No interior de Goiás, uma promotora de Justiça está travando uma batalha contra donos de confecções, contadores, policiais e fiscais da Receita. Ela acusa fabricantes de roupas de falsificar grifes famosas, vendidas depois para todo o país.
A promotora Juliana França passou a sofrer ameaças depois que começou a investigar, há um ano, um esquema de falsificação de roupas na cidade de Jaraguá, que fica a 120 km de Goiânia. “O pneu do meu carro foi rasgado com canivete. A minha cachorra foi envenenada, jogaram uma cobra na minha casa”, afirma.
No fórum recém-construído, o depósito com os produtos apreendidos já está lotado de matéria-prima e roupas falsificadas de marcas conhecidas, nacionais e internacionais. Entre elas 100 mil peças apreendidas em janeiro que estavam em 30 depósitos espalhados pela cidade.
Um fabricante deles escondia a mercadoria atrás da fachada de uma casa, a poucos metros do fórum.
Em uma operação, uma máquina de costura foi apreendida justo na hora em que as camisas eram bordadas com a marca de uma grife famosa. Segundo os investigadores, a máquina e as roupas que estavam sendo bordadas pertencem a Cláudio Crisóstemo, que é dono de uma confecção na cidade.
Crisóstemo, no entanto, nega produzir roupas falsas. “O povo está fazendo tempestade em copo d’água, coisa que não existe, ou, às vezes, um e outro está difamando a cidade inteira”, diz.
Em outra confecção, também investigada por falsificação, o dono não permitiu a entrada da equipe do Jornal da Globo.

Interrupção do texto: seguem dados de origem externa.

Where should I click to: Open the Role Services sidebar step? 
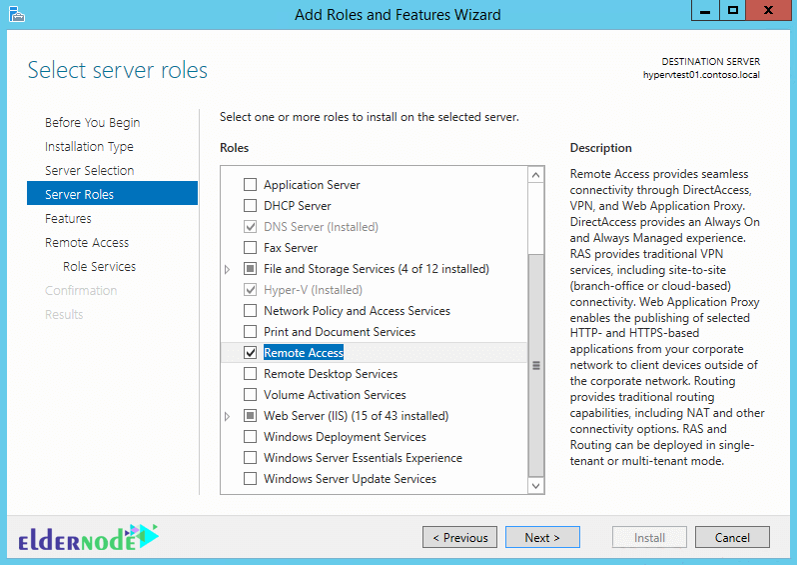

João Alberto Ribeiro, que responde ao processo em liberdade, também alega inocência.
1,5 milhão de peças ao mês
Segundo o Ministério Público, a indústria de falsificação em Jaraguá chega a produzir 1,5 milhão de peças por mês: 80% dos 800 fabricantes de roupa da cidade estariam envolvidos com a pirataria.
Na lista dos investigados estão 41 pessoas: donos e gerentes de confecções, fornecedores de peças, fiscais da Receita, contadores e até policiais estariam agindo como informantes, fornecendo dados sobre operações de combate à pirataria ou ajudando a esconder a produção ilegal.

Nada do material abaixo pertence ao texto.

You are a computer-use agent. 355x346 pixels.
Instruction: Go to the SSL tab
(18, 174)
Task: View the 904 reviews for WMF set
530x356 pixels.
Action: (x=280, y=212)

Apesar dos fortes indícios, na cadeia de Jaraguá não existe nenhum preso condenado por algum tipo de envolvimento com a falsificação de roupas.
O Ministério Público e a Polícia Civil ainda estão investigando esse comércio ilegal para concluir o que já está sendo chamado de o maior inquérito aberto até hoje na cidade sobre o assunto.

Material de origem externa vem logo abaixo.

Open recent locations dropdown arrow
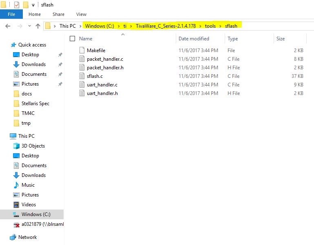 coord(29,26)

Num inquérito foram incluídas conversas telefônicas gravadas com autorização da Justiça. Veja trechos:
Comprador: “eu trabalho aqui na região do Tocantins”.
Falsificador: “certo”.
Comprador: “ele disse que você fornece, que você faz uma calça boa, né?”.
Falsificador: “ahã!”.
Comprador: “é marca própria ou é só falsificada, Mário?”.
Falsificador: “uai, tenho as duas”.
Mesmo depois de flagradas, produzindo roupas piratas, as confecções voltam a funcionar. Sinal de que só a fiscalização já não intimida mais.
Compradora: “e aí, pegaram roupa sua?”.
Falsificadora: “pegou, uai!”.
Falsificadora: “então, na semana que vem a gente começa, está começando de novo, semana que vem já tem de novo, né?”.